**WHAT TO DO:**
Working from the records below, repeat exactly the lines starting at the line that contains "向上 (1119, 2317)" and ending at the line that contains "Privacy (655, 997)", inclusive.

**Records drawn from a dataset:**
□ □ □ □ □

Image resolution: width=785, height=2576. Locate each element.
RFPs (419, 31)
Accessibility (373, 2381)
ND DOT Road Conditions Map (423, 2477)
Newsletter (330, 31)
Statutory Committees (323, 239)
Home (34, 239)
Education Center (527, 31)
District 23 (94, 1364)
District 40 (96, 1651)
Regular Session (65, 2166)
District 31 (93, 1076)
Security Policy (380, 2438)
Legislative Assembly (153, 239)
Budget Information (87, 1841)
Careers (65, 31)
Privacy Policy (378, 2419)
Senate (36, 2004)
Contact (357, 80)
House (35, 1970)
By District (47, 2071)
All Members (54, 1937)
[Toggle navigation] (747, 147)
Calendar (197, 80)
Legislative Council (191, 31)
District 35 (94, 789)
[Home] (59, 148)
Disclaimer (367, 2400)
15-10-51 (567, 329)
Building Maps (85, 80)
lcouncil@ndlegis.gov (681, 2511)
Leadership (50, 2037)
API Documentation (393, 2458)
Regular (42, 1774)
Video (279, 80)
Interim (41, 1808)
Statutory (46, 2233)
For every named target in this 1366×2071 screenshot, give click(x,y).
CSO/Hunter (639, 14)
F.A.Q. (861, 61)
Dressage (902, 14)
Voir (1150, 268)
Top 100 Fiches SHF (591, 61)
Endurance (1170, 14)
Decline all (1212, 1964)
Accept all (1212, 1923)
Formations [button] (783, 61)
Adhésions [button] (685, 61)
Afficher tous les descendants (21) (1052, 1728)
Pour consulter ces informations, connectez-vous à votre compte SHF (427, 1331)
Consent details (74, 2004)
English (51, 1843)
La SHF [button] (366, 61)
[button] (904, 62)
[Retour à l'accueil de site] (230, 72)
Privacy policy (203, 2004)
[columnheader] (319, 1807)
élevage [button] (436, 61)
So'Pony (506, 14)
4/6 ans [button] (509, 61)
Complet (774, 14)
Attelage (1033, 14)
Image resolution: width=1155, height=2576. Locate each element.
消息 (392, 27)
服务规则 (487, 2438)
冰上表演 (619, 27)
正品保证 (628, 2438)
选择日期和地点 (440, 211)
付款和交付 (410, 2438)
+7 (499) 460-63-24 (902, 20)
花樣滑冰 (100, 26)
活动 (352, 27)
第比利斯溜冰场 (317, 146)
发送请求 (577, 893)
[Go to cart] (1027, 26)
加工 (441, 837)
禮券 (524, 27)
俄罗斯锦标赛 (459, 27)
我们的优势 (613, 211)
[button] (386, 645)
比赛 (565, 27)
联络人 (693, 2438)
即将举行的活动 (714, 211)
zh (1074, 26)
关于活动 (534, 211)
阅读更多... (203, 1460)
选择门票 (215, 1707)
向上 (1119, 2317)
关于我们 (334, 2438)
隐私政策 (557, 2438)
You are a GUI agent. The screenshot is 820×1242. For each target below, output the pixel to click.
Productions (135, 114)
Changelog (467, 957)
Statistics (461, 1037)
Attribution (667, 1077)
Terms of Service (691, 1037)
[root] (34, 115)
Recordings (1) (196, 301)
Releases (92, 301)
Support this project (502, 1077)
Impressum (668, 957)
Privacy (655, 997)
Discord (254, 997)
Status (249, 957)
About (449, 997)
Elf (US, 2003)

□ □ □ □ □

**SOLVED EXERCISE:**
向上 (1119, 2317)
关于我们 (334, 2438)
隐私政策 (557, 2438)
You are a GUI agent. The screenshot is 820×1242. For each target below, output the pixel to click.
Productions (135, 114)
Changelog (467, 957)
Statistics (461, 1037)
Attribution (667, 1077)
Terms of Service (691, 1037)
[root] (34, 115)
Recordings (1) (196, 301)
Releases (92, 301)
Support this project (502, 1077)
Impressum (668, 957)
Privacy (655, 997)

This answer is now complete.